宁氏说:“哎哟,三弟妹找了这么一个儿媳妇回来,我看着都眼热呢,找个小门小户的儿媳妇,好好的教导,也是挺好的。”
世子叹了口气,说:“桦哥儿跟棣哥儿不一样的,棣哥儿本事大,就算是没有人帮衬,也能做出一番大事业来,咱们桦哥儿不行,不光是要咱们帮衬,以后还得给他说一门显贵些的亲事,让他的岳家帮衬一二才是,咱们桦哥儿,以后承了爵位,好好的守着祖宗们传下
来的这份家业就是了。”
宁氏叹了口气,说:“方才听了祖母的话,我觉得咱们想的有些左了,咱们总是说以后不指望桦哥儿有什么大成就,守好这份家业就好,可是创业难守业更难呐,桦哥儿要没有本事,万一守不好家业呢?”

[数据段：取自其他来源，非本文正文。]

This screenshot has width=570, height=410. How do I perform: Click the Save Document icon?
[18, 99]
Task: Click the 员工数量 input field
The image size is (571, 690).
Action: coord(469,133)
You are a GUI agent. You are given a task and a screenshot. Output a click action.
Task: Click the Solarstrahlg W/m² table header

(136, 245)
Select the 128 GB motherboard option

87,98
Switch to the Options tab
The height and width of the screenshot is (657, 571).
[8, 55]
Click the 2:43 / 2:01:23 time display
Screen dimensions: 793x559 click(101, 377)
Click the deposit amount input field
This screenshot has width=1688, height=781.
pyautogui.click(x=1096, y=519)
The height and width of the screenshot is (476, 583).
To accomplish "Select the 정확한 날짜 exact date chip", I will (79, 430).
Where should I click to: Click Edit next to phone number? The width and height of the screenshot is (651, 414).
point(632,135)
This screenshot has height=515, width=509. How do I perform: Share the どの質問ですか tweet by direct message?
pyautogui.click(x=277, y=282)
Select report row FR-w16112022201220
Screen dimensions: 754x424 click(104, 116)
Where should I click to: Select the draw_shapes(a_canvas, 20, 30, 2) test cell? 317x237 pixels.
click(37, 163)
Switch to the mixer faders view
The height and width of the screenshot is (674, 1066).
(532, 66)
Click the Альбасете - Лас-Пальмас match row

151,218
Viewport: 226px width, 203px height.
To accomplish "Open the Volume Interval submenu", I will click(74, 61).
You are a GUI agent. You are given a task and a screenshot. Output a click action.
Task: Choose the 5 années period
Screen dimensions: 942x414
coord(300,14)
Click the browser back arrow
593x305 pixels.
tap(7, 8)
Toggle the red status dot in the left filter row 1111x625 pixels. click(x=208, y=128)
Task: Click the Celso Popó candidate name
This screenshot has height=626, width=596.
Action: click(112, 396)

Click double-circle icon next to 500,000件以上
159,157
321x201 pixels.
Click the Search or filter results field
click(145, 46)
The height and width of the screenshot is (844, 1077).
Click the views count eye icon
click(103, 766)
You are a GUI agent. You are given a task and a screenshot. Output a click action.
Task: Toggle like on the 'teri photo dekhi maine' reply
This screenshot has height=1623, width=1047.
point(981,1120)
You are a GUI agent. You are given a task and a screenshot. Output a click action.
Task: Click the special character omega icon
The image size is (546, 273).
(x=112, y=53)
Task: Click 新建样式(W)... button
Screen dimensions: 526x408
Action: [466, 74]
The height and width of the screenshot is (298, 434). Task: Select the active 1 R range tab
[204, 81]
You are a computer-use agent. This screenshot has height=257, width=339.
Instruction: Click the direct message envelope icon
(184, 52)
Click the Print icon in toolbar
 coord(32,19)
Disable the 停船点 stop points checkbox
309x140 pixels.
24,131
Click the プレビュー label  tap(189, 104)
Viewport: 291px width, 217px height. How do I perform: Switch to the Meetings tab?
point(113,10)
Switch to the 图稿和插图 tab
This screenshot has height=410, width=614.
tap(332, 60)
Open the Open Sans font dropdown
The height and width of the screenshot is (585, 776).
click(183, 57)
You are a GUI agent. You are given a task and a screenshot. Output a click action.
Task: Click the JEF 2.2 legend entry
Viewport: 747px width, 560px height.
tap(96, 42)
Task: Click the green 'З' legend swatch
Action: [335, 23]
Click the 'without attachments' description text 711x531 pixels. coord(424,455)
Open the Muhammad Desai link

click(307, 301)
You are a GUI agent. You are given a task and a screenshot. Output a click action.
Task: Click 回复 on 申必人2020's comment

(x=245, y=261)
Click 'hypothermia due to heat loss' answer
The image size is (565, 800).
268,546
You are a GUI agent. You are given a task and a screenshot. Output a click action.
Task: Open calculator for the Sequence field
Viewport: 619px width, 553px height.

世子一时竟然无言以对,是啊,孩子万一守不好这份家业呢?偌大的京城,多少豪门世家煊赫一时,到最后败在不肖子孙的手里。
宁氏说:“桦哥儿已经十四岁了,世子,你说咱们是不是应该跟三弟跟三弟妹一般,让他也去茹妹妹家的书院读几年书呢?我可是听说咱们那位妹婿,教导学生很有一套,很多人在他的指点下中举,去年他们书院还有中进士的。”
世子说:“棣哥儿已经去了,听说还带着张家的几位公子一起,咱们桦哥儿再跟着去,是不是有些不合适啊?”
宁氏说:“我i也没有让你接着就把桦哥儿送过去呀,这事咱们再跟父亲商量一二,我看三弟家的孩子,出去一趟回来,精神气就不一般。”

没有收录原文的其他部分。